**PROBLEMS TO SOLVE**
1 – In the article on overusing skincare masks, write out the passage from "It's Friday night, you're" up to and including "universal beauty ritual." again, with "Sephora" renamed to "Ulta".
2 – Continue the article on overusing skincare masks, starting after its last line.

**EXCERPTED TEXT**
* * * * * * *
What Happens When You Go Overboard With Skincare Masks?

It's Friday night, you're in your pajamas, and you're all set to relax on your comfy couch and browse Netflix for a binge-worthy show. Out of the corner of your eye, you see a Sephora bag and remember that you bought a bunch of face masks for just such a night. Should you use a nourishing mask or a pore cleaner? The options are limitless, and it seems safe to say that a good face mask is a universal beauty ritual. 


There's a certain zen to be found in applying a mask all over your face, waiting for it to dry, and then peeling it off to reveal the mask's purportedly miraculous effects. It's a self-care routine that many can relate to, and because the beauty industry is saturated with all kinds of masks for whatever ails your skin, it's become a regular ritual. But what if you go too far in your quest to unclog your pores? Is it possible to harm your skin by overusing masks? The answer is "yes," and we're going to find out why.

Yes, over-masking is a real thing

As it turns out, over-masking, which means using skincare masks too often, can damage your skin barrier, according to dermatologist Dr. Jessie Cheung (via Byrdie). Per Dr. Jessie Cheung, it's time to dial back on the masking if your skin is showing signs of irritation like dryness, itchiness, or flakiness. That being said, before you throw out all of your unused masks, take a look at the ingredients


"Rather than looking at the type of the mask (hydrogel, sheet, peel-off), it's more about the actual ingredients," dermatologist Dr. Hadley King told Byrdie. "Masks formulated to be hydrating, soothing, or moisturizing can be used more frequently than masks formulated to be exfoliating or drying." So, what type of ingredients should you be looking for in the first place? Dermatologist Dr. Nikhil Dhingra told Healthline that the "ingredients should suit your skin type and ideally address a specific concern."

In other words, before slapping a mask on your face, read what it contains, and remember that moderation is always key in life.

Don't fret, face mask fans!
* * * * * * *
**DATA EXCERPTS**
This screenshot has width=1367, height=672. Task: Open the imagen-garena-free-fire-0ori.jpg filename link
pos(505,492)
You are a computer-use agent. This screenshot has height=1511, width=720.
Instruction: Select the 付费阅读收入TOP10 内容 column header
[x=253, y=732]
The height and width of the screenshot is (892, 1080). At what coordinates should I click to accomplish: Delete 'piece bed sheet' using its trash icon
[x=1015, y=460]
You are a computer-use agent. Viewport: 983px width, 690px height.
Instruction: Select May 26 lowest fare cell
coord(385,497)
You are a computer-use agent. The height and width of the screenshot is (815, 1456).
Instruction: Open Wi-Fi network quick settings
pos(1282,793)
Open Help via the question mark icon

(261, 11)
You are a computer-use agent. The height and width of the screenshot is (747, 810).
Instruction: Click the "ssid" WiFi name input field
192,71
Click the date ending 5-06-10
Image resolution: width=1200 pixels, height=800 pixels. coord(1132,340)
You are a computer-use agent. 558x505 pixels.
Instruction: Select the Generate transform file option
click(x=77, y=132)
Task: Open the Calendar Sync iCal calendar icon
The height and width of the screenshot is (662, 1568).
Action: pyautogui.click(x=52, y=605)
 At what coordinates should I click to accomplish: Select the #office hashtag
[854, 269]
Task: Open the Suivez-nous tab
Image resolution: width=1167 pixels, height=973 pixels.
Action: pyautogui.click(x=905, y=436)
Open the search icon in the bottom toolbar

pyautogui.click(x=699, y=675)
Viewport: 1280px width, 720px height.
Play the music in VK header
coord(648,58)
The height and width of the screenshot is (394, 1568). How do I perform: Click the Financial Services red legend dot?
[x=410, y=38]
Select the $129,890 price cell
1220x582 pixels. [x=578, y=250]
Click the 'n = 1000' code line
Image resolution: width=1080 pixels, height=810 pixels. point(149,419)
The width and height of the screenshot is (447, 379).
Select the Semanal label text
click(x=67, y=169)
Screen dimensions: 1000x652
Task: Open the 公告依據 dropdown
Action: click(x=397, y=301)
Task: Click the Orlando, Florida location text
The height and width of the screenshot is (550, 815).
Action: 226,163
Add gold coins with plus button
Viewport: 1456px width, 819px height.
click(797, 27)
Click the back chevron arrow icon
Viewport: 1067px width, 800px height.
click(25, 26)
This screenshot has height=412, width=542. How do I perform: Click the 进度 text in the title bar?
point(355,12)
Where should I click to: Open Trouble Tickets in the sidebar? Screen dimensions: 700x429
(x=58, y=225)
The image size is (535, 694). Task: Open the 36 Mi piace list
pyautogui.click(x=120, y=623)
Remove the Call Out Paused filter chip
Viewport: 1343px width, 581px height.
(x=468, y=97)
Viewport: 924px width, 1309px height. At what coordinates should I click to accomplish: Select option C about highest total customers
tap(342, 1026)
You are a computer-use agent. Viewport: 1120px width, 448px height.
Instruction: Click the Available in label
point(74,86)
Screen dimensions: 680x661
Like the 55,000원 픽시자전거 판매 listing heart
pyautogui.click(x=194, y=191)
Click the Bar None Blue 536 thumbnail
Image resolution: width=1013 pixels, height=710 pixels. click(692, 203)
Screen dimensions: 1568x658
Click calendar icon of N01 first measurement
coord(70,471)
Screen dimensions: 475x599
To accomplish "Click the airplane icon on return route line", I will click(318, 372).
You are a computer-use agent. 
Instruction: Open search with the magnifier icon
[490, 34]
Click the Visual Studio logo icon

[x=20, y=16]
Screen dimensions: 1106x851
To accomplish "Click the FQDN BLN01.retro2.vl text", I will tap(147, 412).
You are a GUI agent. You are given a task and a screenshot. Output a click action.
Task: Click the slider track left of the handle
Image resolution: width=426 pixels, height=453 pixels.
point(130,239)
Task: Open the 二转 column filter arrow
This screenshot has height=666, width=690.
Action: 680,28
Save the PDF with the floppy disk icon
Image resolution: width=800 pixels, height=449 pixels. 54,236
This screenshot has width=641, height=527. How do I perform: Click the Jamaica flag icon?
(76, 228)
* * * * * * *
**ACTIVITY ANSWERS**
1 –
It's Friday night, you're in your pajamas, and you're all set to relax on your comfy couch and browse Netflix for a binge-worthy show. Out of the corner of your eye, you see a Ulta bag and remember that you bought a bunch of face masks for just such a night. Should you use a nourishing mask or a pore cleaner? The options are limitless, and it seems safe to say that a good face mask is a universal beauty ritual.

2 –
Skin expert Dr. Parisha Acharya warns that over-masking can cause a variety of unpleasant side effects. "As much as we think we are giving ourselves a pampering session, overuse can result in harm and lead to sensitivity," Dr. Acharya explains to Refinery29. "You can also strip the skin of its protective oils and friendly bacteria which are essential for maintaining healthy function of your skin."


It's not all bad news, face mask devotees. There is a safe way to keep applying beloved skincare masks, so you're not limited to the occasional pampering session. Dr. Acharya suggests "multi-masking," the practice of putting on many face masks at once to address multiple skin issues. If you have blackheads, apply a salicylic acid mask to your nose, chin, or any other areas pesky blackheads typically pop up. If your cheeks and forehead need some TLC, try a hyaluronic acid and glycerin mask to add some moisture and give you an effortless glow.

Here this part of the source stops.